→ Text excerpt
# # #

1991 UNCAF Nations Cup qualifying

Tournament details
- Dates: April 4, 1991 – May 17, 1991
- Teams: 6 (from 1 confederation)

Tournament statistics
- Matches played: 6
- Goals scored: 12 (2 per match)
- Attendance: 37,000 (6,167 per match)
- Top scorer(s): Raúl Díaz Arce Luis Orlando Vallejo (3 goals each)

= 1991 UNCAF Nations Cup preliminary round =

The qualifying competition for the 1991 UNCAF Nations Cup was a football competition that was played from April 4, 1991, to May 12, 1991, to determine the 3 teams to join Costa Rica, who qualified automatically as hosts of the 1991 UNCAF Nations Cup. Six member associations participated in the qualifying process for the tournament places; however, Belize withdrew due to economic reasons.

# # #

→ Written tasks
• a. Summarize the 1991 UNCAF Nations Cup qualifying text in two sentences.
• b. Please pick up the 1991 UNCAF Nations Cup qualifying text after its last sentence and keep writing.
The material isn't needed here.

→ Source material
# # #

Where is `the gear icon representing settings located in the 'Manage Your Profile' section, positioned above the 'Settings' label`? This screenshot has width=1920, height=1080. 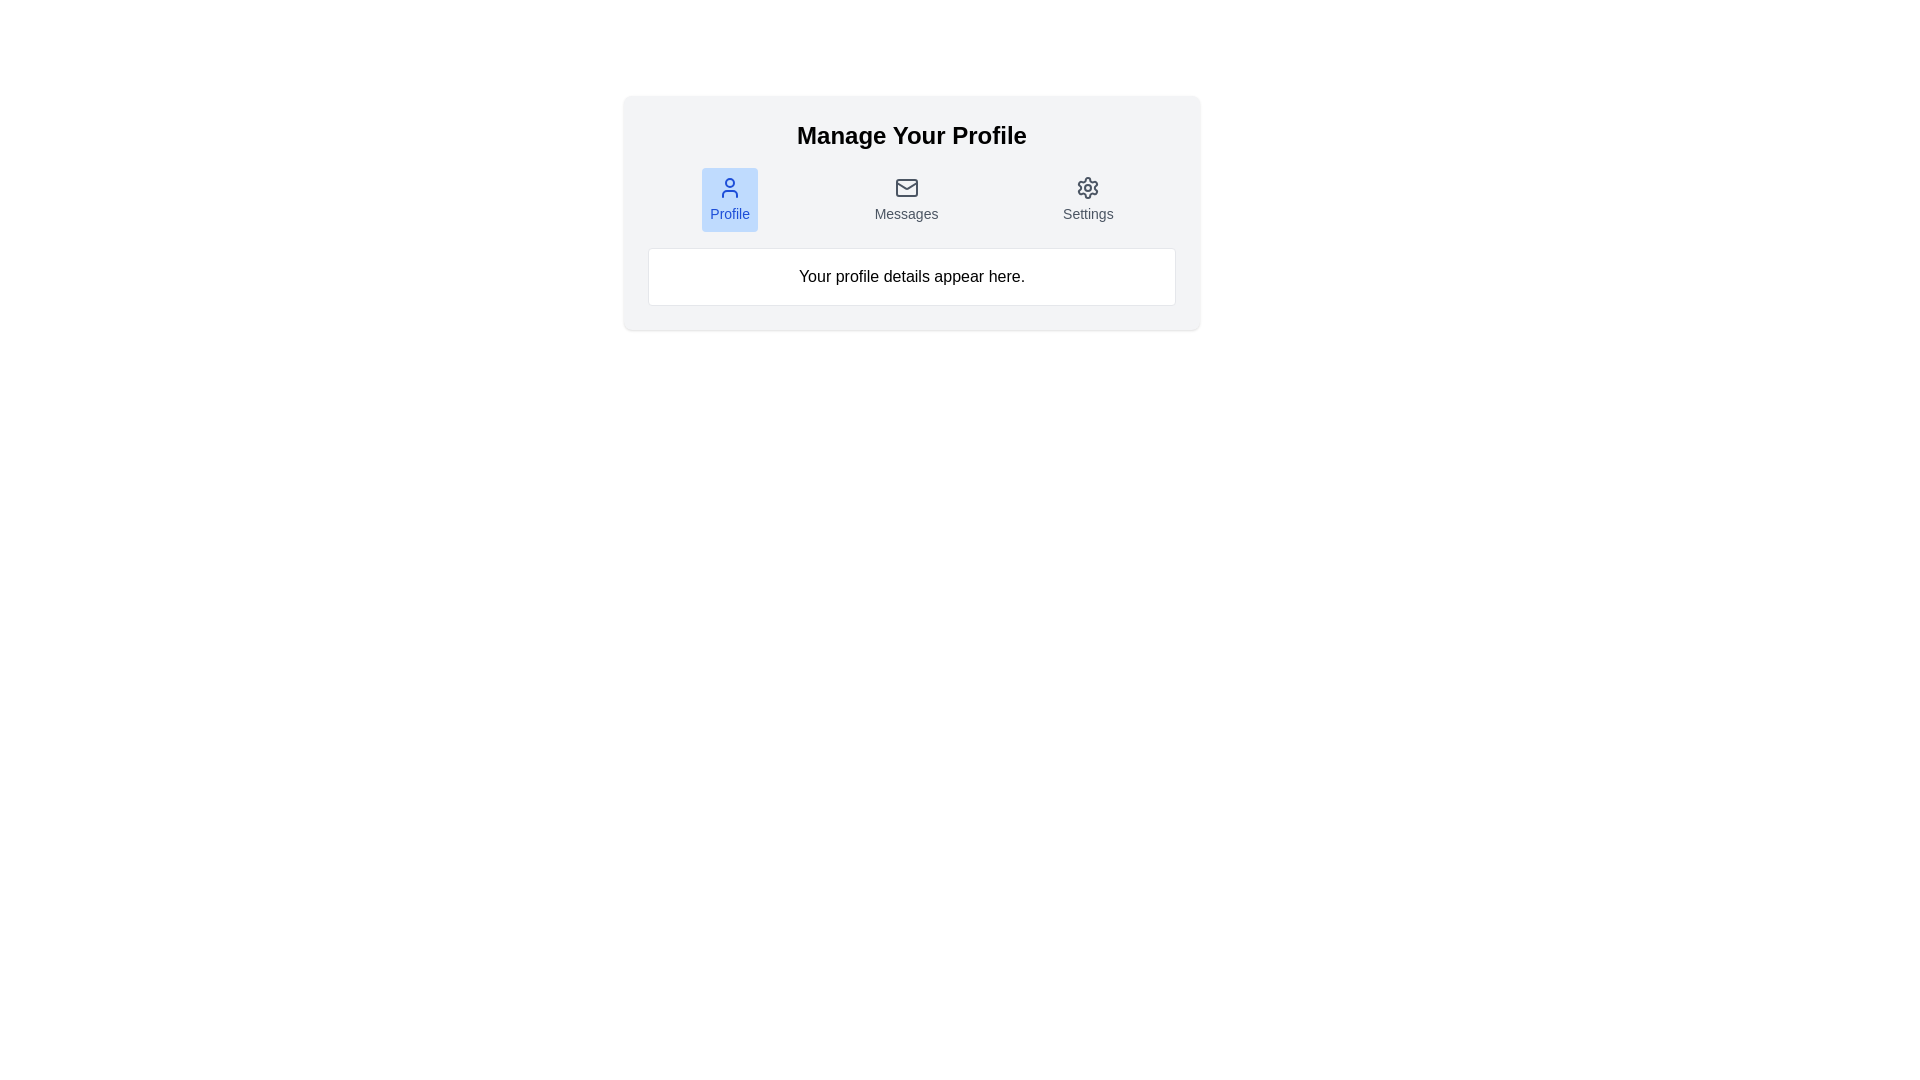 the gear icon representing settings located in the 'Manage Your Profile' section, positioned above the 'Settings' label is located at coordinates (1087, 188).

# # #

→ Outputs by task
• a. The qualifying competition decided which three teams would join Costa Rica, which qualified automatically as host, at the 1991 UNCAF Nations Cup. Six member associations took part, although Belize withdrew for economic reasons, and the six matches produced 12 goals, with Raúl Díaz Arce and Luis Orlando Vallejo the top scorers at three goals each.

• b.
==Qualifying group stage==

===Groups===

====Group A====

| Rank | Team | Pld | W | D | L | GF | GA | GD | Pts |
|---|---|---|---|---|---|---|---|---|---|
| 1 | Honduras | 2 | 1 | 0 | 1 | 3 | 2 | +1 | 2 |
| 2 | Panama | 2 | 1 | 0 | 1 | 2 | 3 | −1 | 2 |

May 5, 1991
PAN 2-0 HON
  PAN: Lynch 14', Valdés 57'
----
May 12, 1991
HON 3-0 PAN
  HON: Vallejo 64', 70', 82'

====Group B====

| Rank | Team | Pld | W | D | L | GF | GA | GD | Pts |
|---|---|---|---|---|---|---|---|---|---|
| 1 | El Salvador | 2 | 2 | 0 | 0 | 5 | 2 | +3 | 4 |
| 2 | Nicaragua | 2 | 0 | 0 | 2 | 2 | 5 | −3 | 0 |

April 4, 1991
NCA 2-3 SLV
  NCA: Bendaña 60', 87'
  SLV: Arce 25', 89' (pen.), Rivera 43'
----
April 24, 1991
SLV 2-0 NCA
  SLV: Rodríguez 28', Arce 62'

====Group C====

| Rank | Team | Pld | W | D | L | GF | GA | GD | Pts |
|---|---|---|---|---|---|---|---|---|---|
| 1 | Guatemala | Qualified through Bye |  |  |  |  |  |  |  |
| 2 | Belize | Withdrew |  |  |  |  |  |  |  |

12 May 1991
BLZ w/o GUA
May 17, 1991
GUA w/o BLZ
Belize withdrew from the tournament, so Guatemala qualified automatically.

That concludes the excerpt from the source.